Le programme est loin d’être terminé

Également présents, les élèves qui se préparent au bac binational (bachibac) valable en France et en Espagne, avaient aussi leurs propres revendications. “Nous devons passer l’épreuve de philo comme les autres élèves de terminale, mais aussi des épreuves d’histoire-géo et d’espagnol en présentiel, explique Alba. Ce sont des gros coefficients pour nous. Or, avec l’enseignement hybride, nous n’avons pas eu tous les cours nécessaires pour acquérir les connaissances indispensables afin de réussir. C’est pourquoi nous demandons également que ces deux matières passent en contrôle continu.”

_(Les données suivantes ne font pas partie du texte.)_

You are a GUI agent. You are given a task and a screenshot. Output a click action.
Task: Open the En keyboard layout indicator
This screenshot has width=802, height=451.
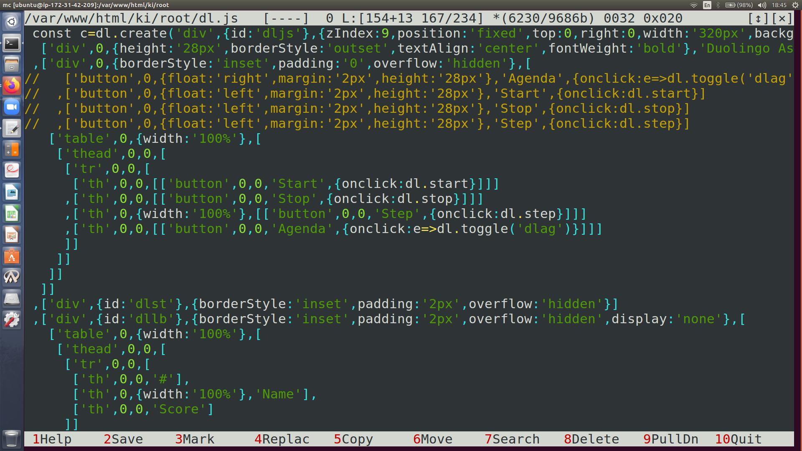(707, 5)
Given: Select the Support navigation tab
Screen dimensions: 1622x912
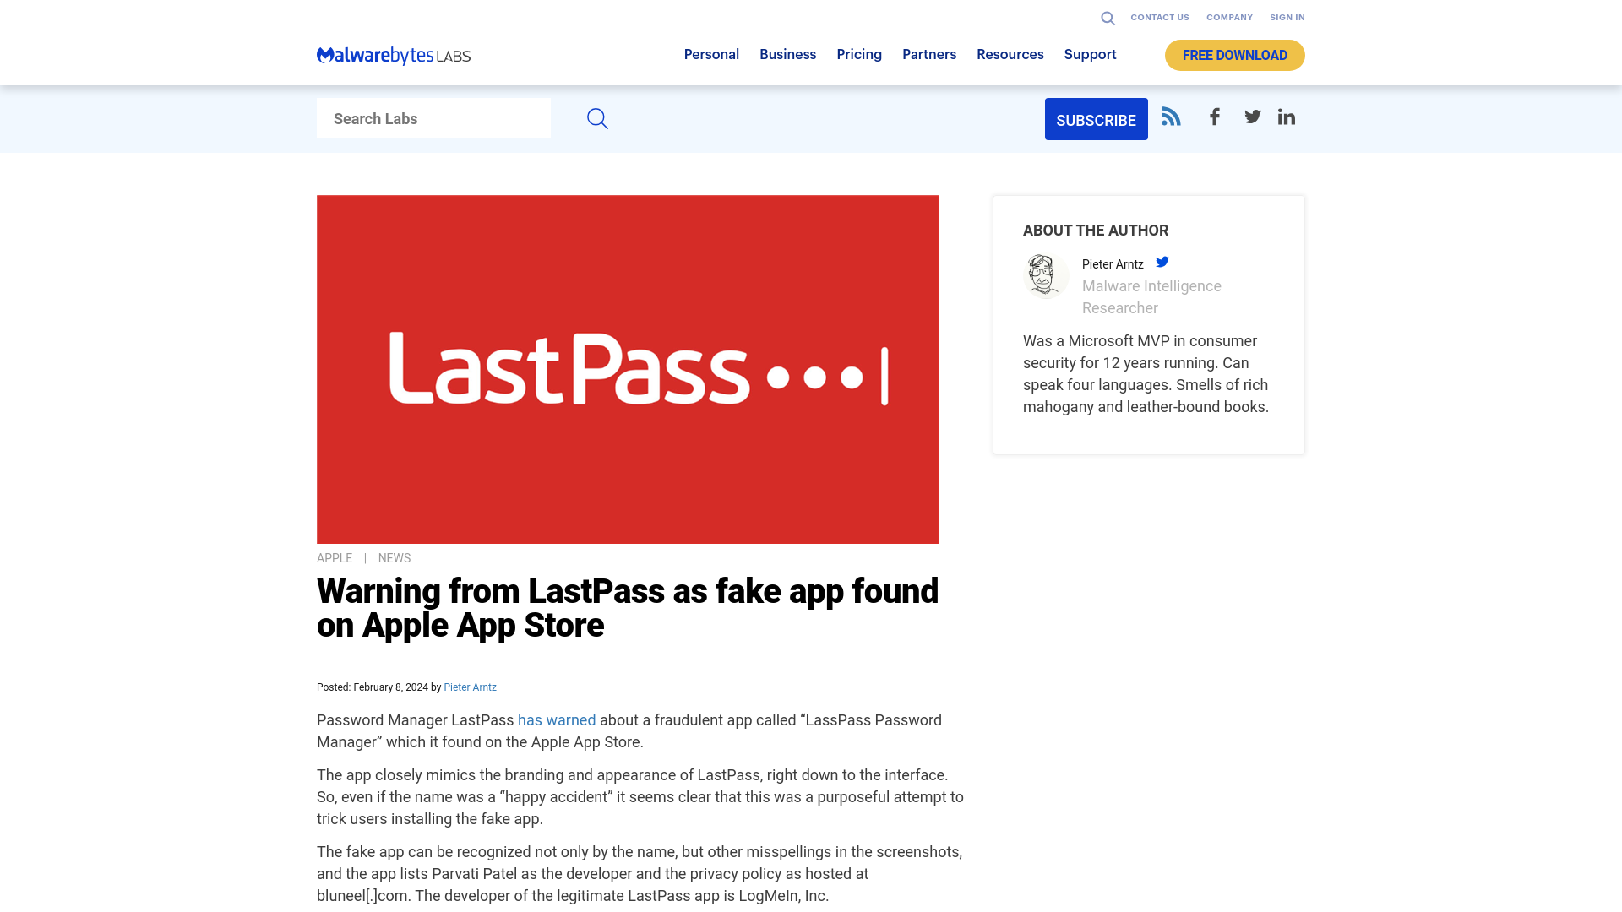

Les élèves de première, qui sont censés passer les épreuves anticipées du bac de français à la fin de l’année, sont dans le même état d’esprit. “Nous ne sommes pas prêts, estime Aurélien. Le programme est loin d’être terminé. Le gouvernement a réduit le nombre de textes à l’examen, mais ce n’est pas suffisant. Ce qu’on veut, c’est le contrôle continu !”

L’inquiétude des lycéens est d’autant plus grande qu’il ne reste, pour les plus chanceux, que trois semaines de cours en présentiel avant les épreuves fatidiques. Douze jours pour les moins favorisés, ceux dont les semaines en présentiel coïncident avec les jours fériés de mai.